### Academic Freedom index data preprocessing

This script serves to modify the **academic freedom index** dataset (available here: https://www.v-dem.net/data/the-v-dem-dataset/country-year-v-dem-fullothers-v13/) and merge it with the diploma thesis main data frame. The output of the script is a single `.csv` file that contains the data with the academic freedom index for each observation of the master data frame.

#### How to run:
* Place both data frames in the working directory
* Run the script

In [1]:
import os

import pandas as pd

In [2]:
def checkCountryNames(index_data, master_data, country_dict):
    '''Input the two data frames, a translation dictionary and check whether all countries of the master frame are
    named correctly in the index data frame or they are a part of the country dictionary. If no translation
    is known for a country, throw an error.

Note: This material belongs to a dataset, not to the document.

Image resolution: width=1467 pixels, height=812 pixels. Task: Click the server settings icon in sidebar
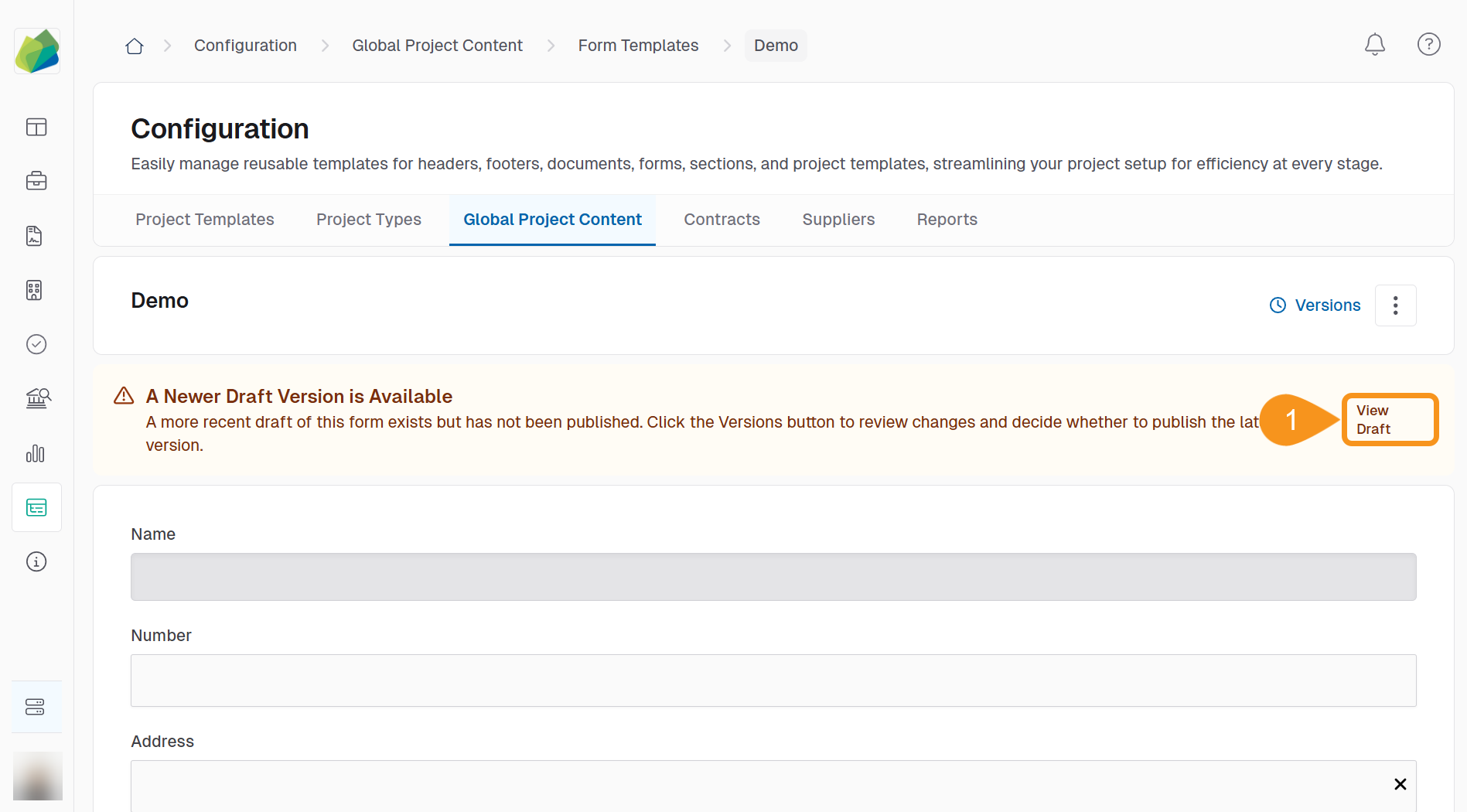pyautogui.click(x=36, y=707)
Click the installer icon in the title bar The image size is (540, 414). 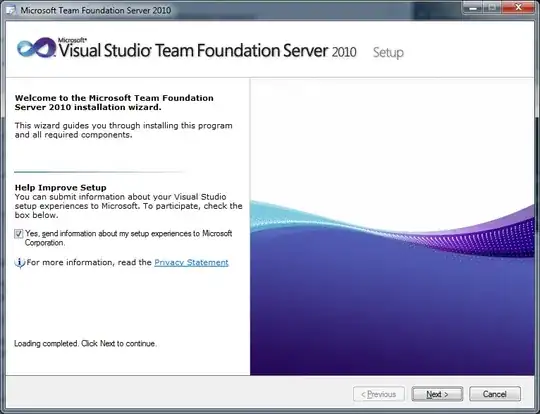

    As for the dictionary, the keys should be the names in the index data, and the values should be the names
    in the master data frame.
    '''
    # Input validation
    if not ('country' in master_data.columns and 'country_name' in index_data.columns):
        raise ValueError("Check that the data column names are correct.")
    # Main 
    missing_countries = []
    master_countries = master_data['country'].unique()
    index_countries = index_data['country_name'].unique()
    for country in master_countries:
        if not ((country in index_countries) or (country in country_dict.values())):
            print(f"Unhandled country: {country}")
            missing_countries.append(country)
            continue
    if len(missing_countries) > 0:
        raise ValueError("Unhandled country names.")
    print("All countries are well specified or are a part of the country dictionary.")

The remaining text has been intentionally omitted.